--- START ---

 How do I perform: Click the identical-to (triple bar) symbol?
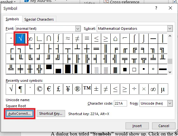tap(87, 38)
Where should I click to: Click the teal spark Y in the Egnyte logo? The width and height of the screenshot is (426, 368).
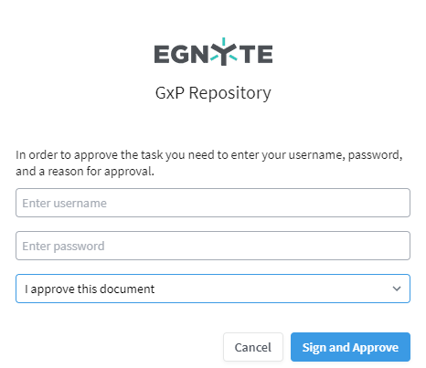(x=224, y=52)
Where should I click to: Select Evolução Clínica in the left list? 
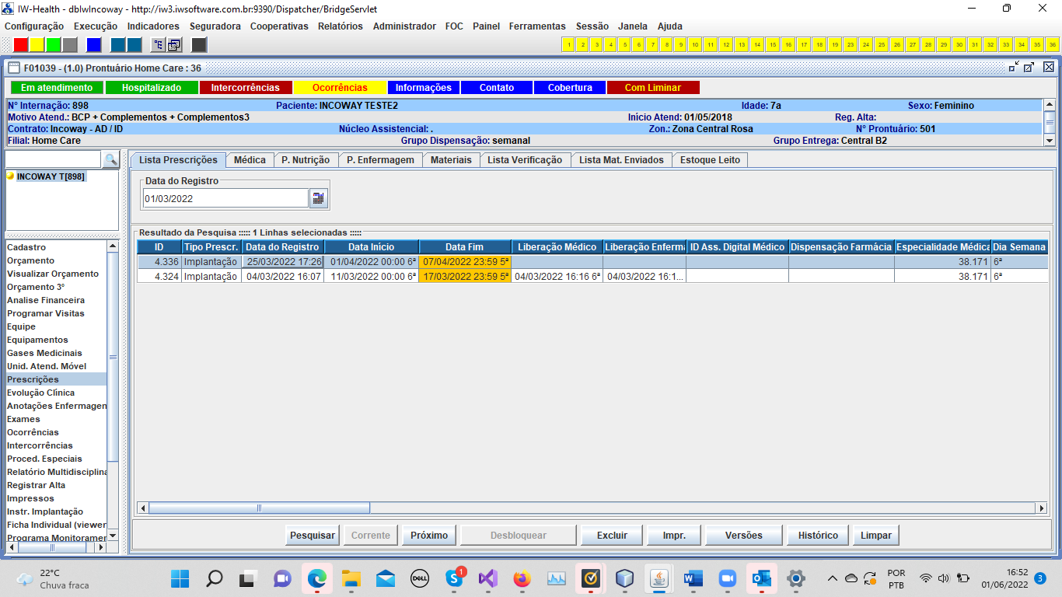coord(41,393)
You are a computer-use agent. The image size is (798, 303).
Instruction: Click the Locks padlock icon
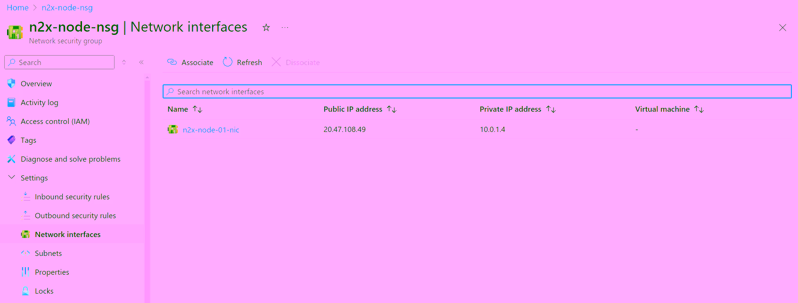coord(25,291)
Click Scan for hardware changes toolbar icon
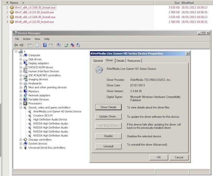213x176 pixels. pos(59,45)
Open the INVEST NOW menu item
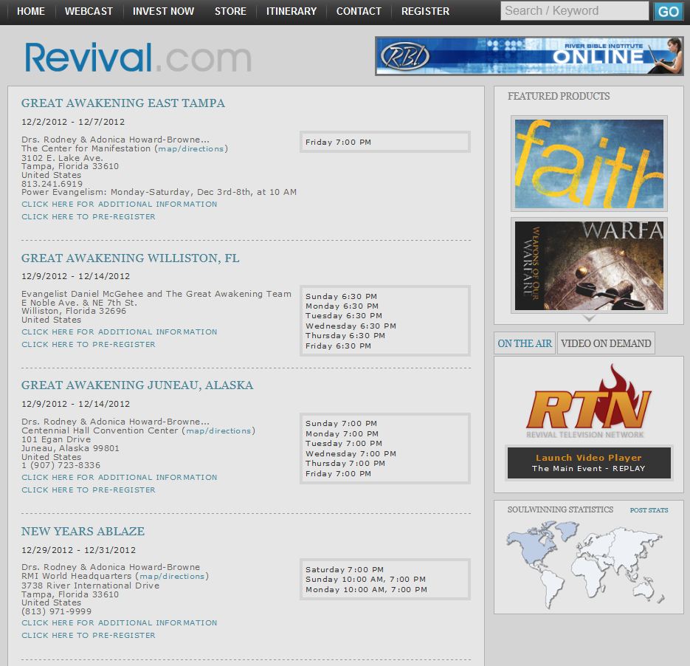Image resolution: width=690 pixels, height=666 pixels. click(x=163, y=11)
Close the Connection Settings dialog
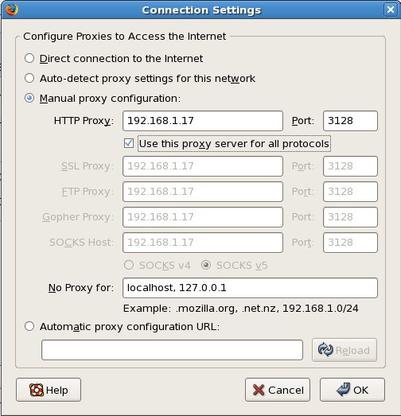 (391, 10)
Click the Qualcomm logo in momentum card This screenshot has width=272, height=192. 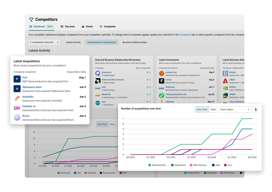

--- END ---

SHORT PROBLEM:
List every line of the listing above that contains the word "should". Case counts.

EXERCISE RESPONSE:
Where should I click to: Click the teal spark Y in the Egnyte logo? The width and height of the screenshot is (426, 368).
Where should I click to: Select Evolução Clínica in the left list? 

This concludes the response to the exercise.